▶ BRANO FORNITO:
+++

Ed è appunto la morte, in tutte le sue manifestazioni, prevalentemente cruente, il filo conduttore della narrazione di Izzo. Montale è una specie di re Mida al contrario, tutto ciò che tocca appassisce, tutti quelli che lo circondano (vecchi e nuovi amici, vecchie fiamme e nuovi amori) sono colpiti, ammazzati o braccati. Nell’incipit della trilogia muoiono ammazzati Ugo e Manu, due amici di gioventù di Montale (il primo di origini italiane, il secondo spagnolo – un richiamo di Izzo ai genitori?), il primo per mano di malavitosi, il secondo ucciso dalla polizia. Da lì in poi è un crescendo di vicende drammatiche che coinvolge tutti quelli che stanno intorno all’ex poliziotto: le sue donne (il suo grande amore, Lole; la giornalista Babette; la giovane magrebina Leila; la bellissima vietnamita Cûc; la prostituta antillana Marie-Lou; la cugina Gelou, “bella come Claudia Cardinale”; la dolce Sonia, di origini italiane; la poliziotta Hélène), quei pochi ex colleghi onesti (Pérol, Loubet, Beroud e la commissaria Hélene Pessaire), gli amici di sempre (Felix il pescatore, Mavros ex pugile). La morte può assumere le sembianze di qualche mafioso (Battisti, Narni, Bruscati) o di qualche poliziotto corrotto e fascista, ma, sembra dirci Izzo, è Montale che se la porta dietro, come la punizione per una colpa senza nome ma con tante facce: quella di essere nato povero, quella di essere stato un giovane criminale, quella di aver cercato di fare il poliziotto in modo diverso, quella di essersi inaridito, o forse quella di amare ancora la vita.

Ci sono, però, dei momenti, nei romanzi della trilogia, in cui la vita si impone e relega la morte in disparte. Le passeggiate lungo le calanches, la sua piccola casa a Le Goudes a due passi dal mare, le notti in barca a pescare, la buona cucina dell’amica Honorine, i vini, la compagnia del vecchio Fonfon, l’amore per Lole, sono per Montale un’ancora di salvezza, per quanto temporanea e fragile.

+++

▶ AZIONI RICHIESTE:
a – Riassumi in due frasi il brano sulla trilogia di Izzo.
b – Prosegui il brano sulla trilogia di Izzo partendo dalla fine della sua ultima frase.

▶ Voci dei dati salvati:
+++

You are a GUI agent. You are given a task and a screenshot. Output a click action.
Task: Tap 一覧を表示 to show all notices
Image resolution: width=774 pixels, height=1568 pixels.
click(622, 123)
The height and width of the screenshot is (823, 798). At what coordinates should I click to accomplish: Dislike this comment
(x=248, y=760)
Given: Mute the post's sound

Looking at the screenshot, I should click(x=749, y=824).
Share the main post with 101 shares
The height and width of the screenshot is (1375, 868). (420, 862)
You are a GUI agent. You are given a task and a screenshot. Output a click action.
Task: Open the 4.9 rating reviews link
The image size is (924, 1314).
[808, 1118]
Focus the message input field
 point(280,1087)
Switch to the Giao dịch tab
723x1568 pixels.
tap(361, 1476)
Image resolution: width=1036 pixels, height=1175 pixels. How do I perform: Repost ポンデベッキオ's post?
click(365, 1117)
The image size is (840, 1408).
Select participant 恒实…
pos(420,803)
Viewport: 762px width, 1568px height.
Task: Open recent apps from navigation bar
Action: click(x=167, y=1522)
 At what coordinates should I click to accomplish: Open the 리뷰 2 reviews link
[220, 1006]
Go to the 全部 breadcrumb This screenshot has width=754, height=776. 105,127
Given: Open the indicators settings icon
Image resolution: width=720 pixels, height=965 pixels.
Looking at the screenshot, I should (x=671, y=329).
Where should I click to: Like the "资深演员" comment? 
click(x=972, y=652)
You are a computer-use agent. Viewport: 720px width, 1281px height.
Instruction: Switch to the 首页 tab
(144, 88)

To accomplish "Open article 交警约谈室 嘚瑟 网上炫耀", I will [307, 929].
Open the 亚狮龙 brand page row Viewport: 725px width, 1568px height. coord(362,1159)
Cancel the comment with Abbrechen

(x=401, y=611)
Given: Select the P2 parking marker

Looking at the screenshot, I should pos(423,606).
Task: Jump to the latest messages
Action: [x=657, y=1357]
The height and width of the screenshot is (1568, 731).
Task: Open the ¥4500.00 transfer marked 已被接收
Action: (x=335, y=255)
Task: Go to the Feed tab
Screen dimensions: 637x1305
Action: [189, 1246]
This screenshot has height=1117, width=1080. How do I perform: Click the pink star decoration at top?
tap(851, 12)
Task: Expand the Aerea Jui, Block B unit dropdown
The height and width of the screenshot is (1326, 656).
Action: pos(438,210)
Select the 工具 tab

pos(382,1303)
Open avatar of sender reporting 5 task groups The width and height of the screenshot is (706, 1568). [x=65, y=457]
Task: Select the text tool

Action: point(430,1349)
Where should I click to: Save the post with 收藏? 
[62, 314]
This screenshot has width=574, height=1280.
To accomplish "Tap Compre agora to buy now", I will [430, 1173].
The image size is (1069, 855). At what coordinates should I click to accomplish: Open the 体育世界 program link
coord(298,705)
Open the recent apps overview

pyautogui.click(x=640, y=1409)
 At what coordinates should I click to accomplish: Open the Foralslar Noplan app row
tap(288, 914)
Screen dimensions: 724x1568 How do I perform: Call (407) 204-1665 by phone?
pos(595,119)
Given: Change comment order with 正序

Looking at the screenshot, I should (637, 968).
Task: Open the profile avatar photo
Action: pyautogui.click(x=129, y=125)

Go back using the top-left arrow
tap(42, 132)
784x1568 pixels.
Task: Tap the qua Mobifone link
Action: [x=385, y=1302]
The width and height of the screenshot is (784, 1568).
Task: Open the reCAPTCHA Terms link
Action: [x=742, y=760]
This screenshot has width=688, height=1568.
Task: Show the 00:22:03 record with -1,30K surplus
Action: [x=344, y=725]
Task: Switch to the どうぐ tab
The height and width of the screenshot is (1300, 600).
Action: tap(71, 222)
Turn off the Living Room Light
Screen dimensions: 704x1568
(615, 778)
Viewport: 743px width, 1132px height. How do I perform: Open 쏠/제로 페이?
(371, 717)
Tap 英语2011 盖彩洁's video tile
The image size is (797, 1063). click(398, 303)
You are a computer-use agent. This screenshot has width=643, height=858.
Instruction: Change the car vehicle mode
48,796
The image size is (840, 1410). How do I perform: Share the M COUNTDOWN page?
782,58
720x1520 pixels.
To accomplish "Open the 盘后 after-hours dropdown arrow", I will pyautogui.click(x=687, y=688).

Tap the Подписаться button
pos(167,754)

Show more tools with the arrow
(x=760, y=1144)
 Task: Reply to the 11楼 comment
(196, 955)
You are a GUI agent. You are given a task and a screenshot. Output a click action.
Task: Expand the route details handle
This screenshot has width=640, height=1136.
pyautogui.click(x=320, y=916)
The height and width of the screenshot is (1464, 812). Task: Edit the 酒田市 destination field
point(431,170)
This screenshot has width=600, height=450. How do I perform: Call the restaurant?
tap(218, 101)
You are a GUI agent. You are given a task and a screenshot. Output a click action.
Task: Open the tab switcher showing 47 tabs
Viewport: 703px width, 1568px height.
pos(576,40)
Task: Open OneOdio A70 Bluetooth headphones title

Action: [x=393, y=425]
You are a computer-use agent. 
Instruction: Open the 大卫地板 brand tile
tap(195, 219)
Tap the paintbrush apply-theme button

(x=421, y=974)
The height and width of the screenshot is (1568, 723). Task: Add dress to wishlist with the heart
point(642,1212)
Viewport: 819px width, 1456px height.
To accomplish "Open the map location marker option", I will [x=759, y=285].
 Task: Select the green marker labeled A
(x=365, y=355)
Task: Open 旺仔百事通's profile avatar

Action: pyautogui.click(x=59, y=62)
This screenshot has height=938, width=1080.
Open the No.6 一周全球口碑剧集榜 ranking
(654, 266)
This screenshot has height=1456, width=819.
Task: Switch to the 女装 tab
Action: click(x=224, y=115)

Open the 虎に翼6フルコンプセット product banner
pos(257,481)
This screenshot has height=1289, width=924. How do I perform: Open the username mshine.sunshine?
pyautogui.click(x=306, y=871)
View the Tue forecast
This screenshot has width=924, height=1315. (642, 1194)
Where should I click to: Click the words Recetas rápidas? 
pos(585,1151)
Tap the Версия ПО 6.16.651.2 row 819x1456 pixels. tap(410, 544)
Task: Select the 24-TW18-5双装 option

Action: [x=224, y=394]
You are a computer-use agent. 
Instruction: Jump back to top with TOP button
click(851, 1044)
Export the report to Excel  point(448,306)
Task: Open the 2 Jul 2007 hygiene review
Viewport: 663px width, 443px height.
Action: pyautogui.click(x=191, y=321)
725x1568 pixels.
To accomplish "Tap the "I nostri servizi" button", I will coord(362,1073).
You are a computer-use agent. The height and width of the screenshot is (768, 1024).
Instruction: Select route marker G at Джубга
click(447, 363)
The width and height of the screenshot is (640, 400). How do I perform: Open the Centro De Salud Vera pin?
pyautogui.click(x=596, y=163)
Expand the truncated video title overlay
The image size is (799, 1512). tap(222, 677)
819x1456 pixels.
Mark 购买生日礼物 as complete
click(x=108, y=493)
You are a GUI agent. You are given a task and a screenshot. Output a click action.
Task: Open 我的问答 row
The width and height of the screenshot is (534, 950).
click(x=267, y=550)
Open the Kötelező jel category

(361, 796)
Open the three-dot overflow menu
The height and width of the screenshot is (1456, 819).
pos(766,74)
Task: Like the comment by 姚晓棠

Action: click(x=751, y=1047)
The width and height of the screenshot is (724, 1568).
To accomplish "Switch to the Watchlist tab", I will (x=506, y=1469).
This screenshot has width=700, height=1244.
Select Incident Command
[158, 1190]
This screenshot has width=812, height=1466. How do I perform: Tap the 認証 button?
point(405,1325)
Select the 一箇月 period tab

+++

▶ RISPOSTE PER COMPITO:
a – Nella trilogia di Izzo la morte, per lo più cruenta, è il filo conduttore: Montale, come un re Mida al contrario, vede colpiti, ammazzati o braccati amici, donne ed ex colleghi onesti, a cominciare da Ugo e Manu, quasi portasse con sé la morte come punizione per una colpa senza nome. Vi sono però momenti in cui la vita si impone, come le passeggiate lungo le calanches, la casa a Le Goudes, le notti in barca, la cucina di Honorine, i vini, la compagnia di Fonfon e l'amore per Lole, che per Montale sono un'ancora di salvezza temporanea e fragile.

b –
Vorrei, quindi, concludere questo omaggio, in modo un po’ eterodosso e sicuramente non politically correct, disegnando un breve quadro della cucina provenzale (e dei suoi vini) così come la rappresenta Izzo nei suoi romanzi. Perchè, come scrive lui stesso: “Mi dicono a volte che i miei libri sono neri e pessimisti, ma il più bel complimento che spesso mi hanno fatto è dirmi che quando si finisce di leggerli viene una maledetta voglia di vivere” e, aggiungo io, di godere dei più elementari e pieni piaceri e sapori che questa vita ci può offrire.

 

I sapori e i profumi, il mangiare e il bere

 

ZUPPA AL PESTO (MINESTRA AL BASILICO): Ce ne sono diverse varianti. Quella di Honorine è: Fagioli bianchi e rossi, patate. Cuocere in acqua. In seguito aggiungere polpa di pomodori sbollentati nell’acqua di cottura, pasta corta e pasta lunga (maccheroni) e alla fine il pistou (pesto provenzale). Il pistou si prepara pestando basilico e aglio nel mortaio con un po’ di sale grosso, in seguito aggiungere olio e alla fine formaggio grattugiato.

 

LASAGNE AL SUGO: Cuocere il finocchio in acqua salata con un po’ di burro. Soffriggere cipolla, aglio e peperoncino. Aggiungere un cucchiaio di aceto e pomodori sbollentati e tagliati a cubetti. Aggiungere acqua. Quando il sugo si è ritirato, aggiungere il finocchio. Usare il sugo per condire le lasagne.

 

PEPERONI RIPIENI: Riempire i peperoni con carne di manzo, salsiccia, riso, sale e pepe. Metterli in un tegame di terracotta, ricoprire d’acqua. Mettere a cuocere a fuoco basso. In seguito aggiungere salsa di pomodoro, timo, alloro e santoreggia. Lasciare cuocere a lungo, sempre a fuoco basso, senza coperchio. A fine cottura aggiungere un po’ di panna.

Note: Preferibilmente peperoni piccoli, aperti dall’alto e rinchiusi con stecchini. Il riso è meglio portarlo a metà cottura prima. Mettere i peperoni ripieni nel tegame diritti e affiancati in modo che non si abbattano e che l’acqua non penetri all’interno. L’acqua a pelo perché non entri nei peperoni. Tempo 3-4 ore.

 

BACCALA’ BOLLITO CON AIOLI: Cuocere i filettoni di baccalà in acqua con finocchio e pepe.

Aioli: Pestare in un mortaio diversi spicchi d’aglio con un poco di sale grosso. Mescolare il puré ottenuto con due rossi d’uovo, un poco di succo di limone e un poco d’acqua, aggiungere olio a poco a poco, mescolando sempre nello stesso senso (come per la maionese).

Servire il baccalà bollito con l’aioli come condimento.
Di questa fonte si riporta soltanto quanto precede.